「想像する方法」としての人類学者のフィールドワーク

月初旬から国内のある離島で新しいフィールドワークを開始し、第1回目が今日終了した。帰りの船中でこのブログを書いている。

もくじ

フィールドエントリーの難しさ

人類学のフィールドワークでまず一番難しいのは、フィールドに入る時じゃないかと思う。事前にどれだけ調べても、そこに何があるのか、どんな人と出会うのか行ってみるまでははっきりとは分からない。そこで見たもの聞いたものから、何がどうやって展開してゆくのかもさっぱり分からない。そもそもそこで何かが聞けるのか、何かを見せてもらえるのかも分からない。

私の場合、エントリーのきっかけを作ってくれたのは、私の窓口となってくれた、島に住むいく人かの人たちである。かれらが島の中で時間をかけてゆっくり作り上げた信頼の一部がなければ、フィールドに入ることすら難しかっただろう。そして次のエントリーきっかけは、「この人の紹介だから、島の外からやってきたこの人は大丈夫だろう」という島民の推測。そんな目に見えないものからしか、関係性が始まらない。

「調査」という極めて上から目線の、生活を覗き見するような言葉の響きに罪悪感を感じるものの、そこを否定し切ることはできず、でも自己紹介をするときに「調査」としかやっぱり言えない難しさを切実に感じたのは久しぶりだった。

あと大学を離れたことでわかりやすい所属・肩書きを出すことができず、どうやって自分を紹介したら良いだろう、という久しく経験していない戸惑いもあった。でも所属とか、肩書きで関係性の扉を開けないことこそ、フィールドワークなんじゃないかと、開き直る。

フィールドワークにつきものの罪悪感、戸惑い、不安を少しずつ和らげてくれるのは、そのような思いを抱かせる根源でもある人々との関係性。他者の信頼を借りて島に入った自分が、今度は自分自身で島の人たちと関わって共在の輪を少しずつ立ち上げ広げてゆく。

人類学的フィールドワークの魅力

島に入って3日目くらいで「そうそう、フィールドワークってこんなものだったよなあ」と24歳で初めて調査をしたときの気持ちが蘇る。あの時も「何か発見できるだろうか」、「何か書けるのだろうか」という不安な気持ちのままシンガポールを動き回っていた。今はそれなりに経験も蓄え、以前に比べれば入る前の準備もずっとしっかりしたけれど、始まりのときに抱く不安定な気持ちは変わらない。

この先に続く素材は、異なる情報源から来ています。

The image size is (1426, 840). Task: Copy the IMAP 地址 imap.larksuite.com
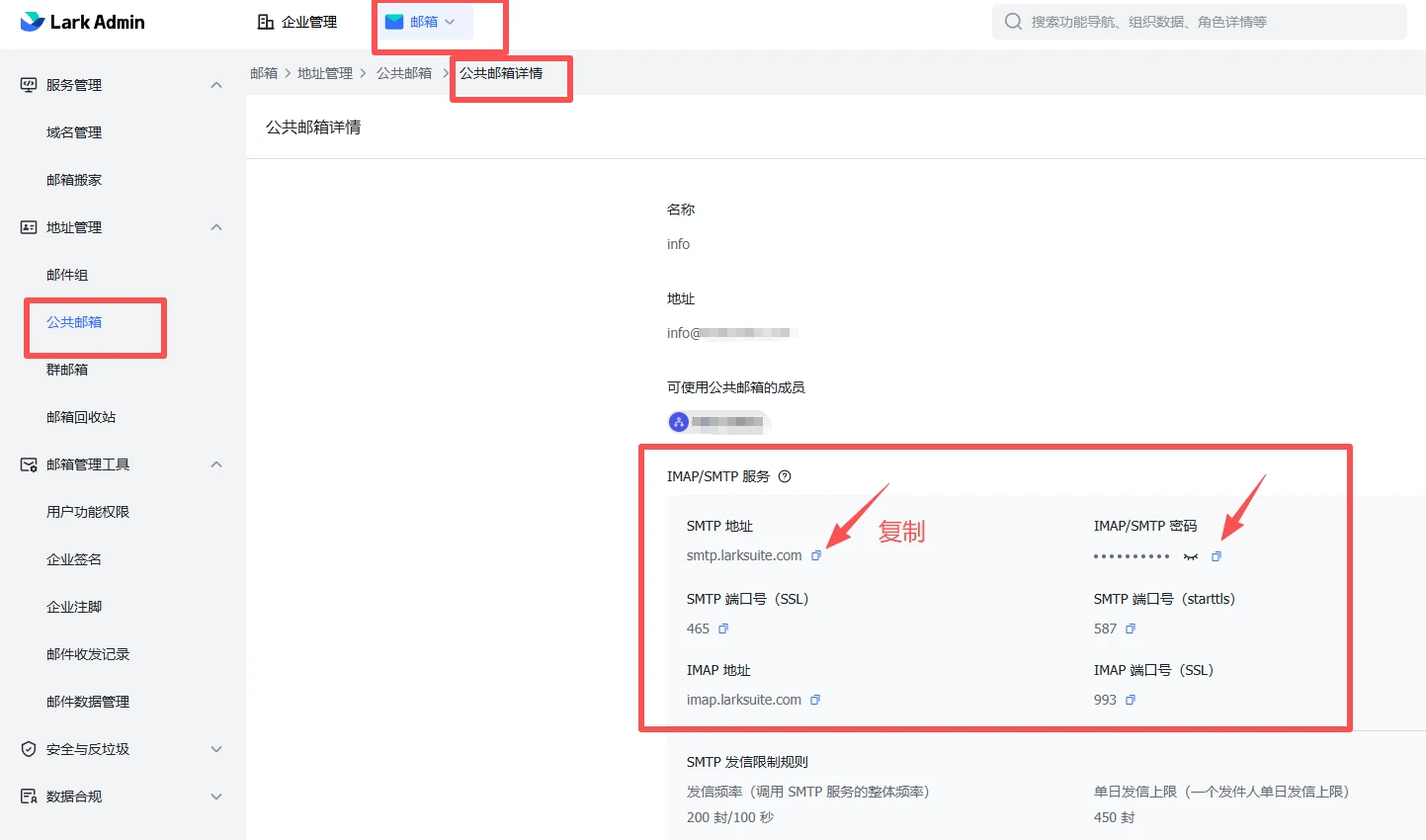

ただ改めて思ったのは、会うべき人、聞くべきこと、見るべきことの全てがフィールドに入る前から決めうちされている調査より、よく分からないまま進むしかない人類学のやり方の方が、自分にはずっと向いていて、しっくりくるということだ。

しっくりくる気持ちとともにフィールドを見渡し、その時芽生える問いを手放さないこと。

でも、いくらしっくりくるといっても、始まりのときの不安定な気持ちは変わらない。その時は、それはどうしようもなくついてきてしまうものとして、その気持ちとは共にいる。

想像する方法としてのフィールドワーク

最近想像力とかイノベーションとかつとに言われるけど、何かを生み出すって外から未知のものを取り入れ、その上でその取り入れた何かを自分としっかり混ぜ合わせることでしか生まれないんじゃないか。「想像力」なるものが才能ある誰かの体に埋まっていて質問紙で発見されたり、特別な方法で発掘されるわけではない。

人類学のフィールドワークっていうのは想像することを実践するための一つのやり方なんだろうと改めて思う。

今回思い出に残った風景はたくさんあったけれど、一番シュールだったのは、森に埋まった古代遺跡みたいな場所に住む90代のおばあちゃんが盛んに勧めるお茶菓子の下に、ゴキブリホイホイ(未開封・箱入り、念のため)があったことだった。

コロナ禍とフィールドワーク(補足)

コロナ禍にもかかわらずフィールドワークを開始した理由は色々あって、それが可能となった理由も複数ある。予想はしていただけれど、どれだけ検査で陰性になっても「東京」というラベルが自分から離れないことの難しさは感じた。これはまた別の機会に。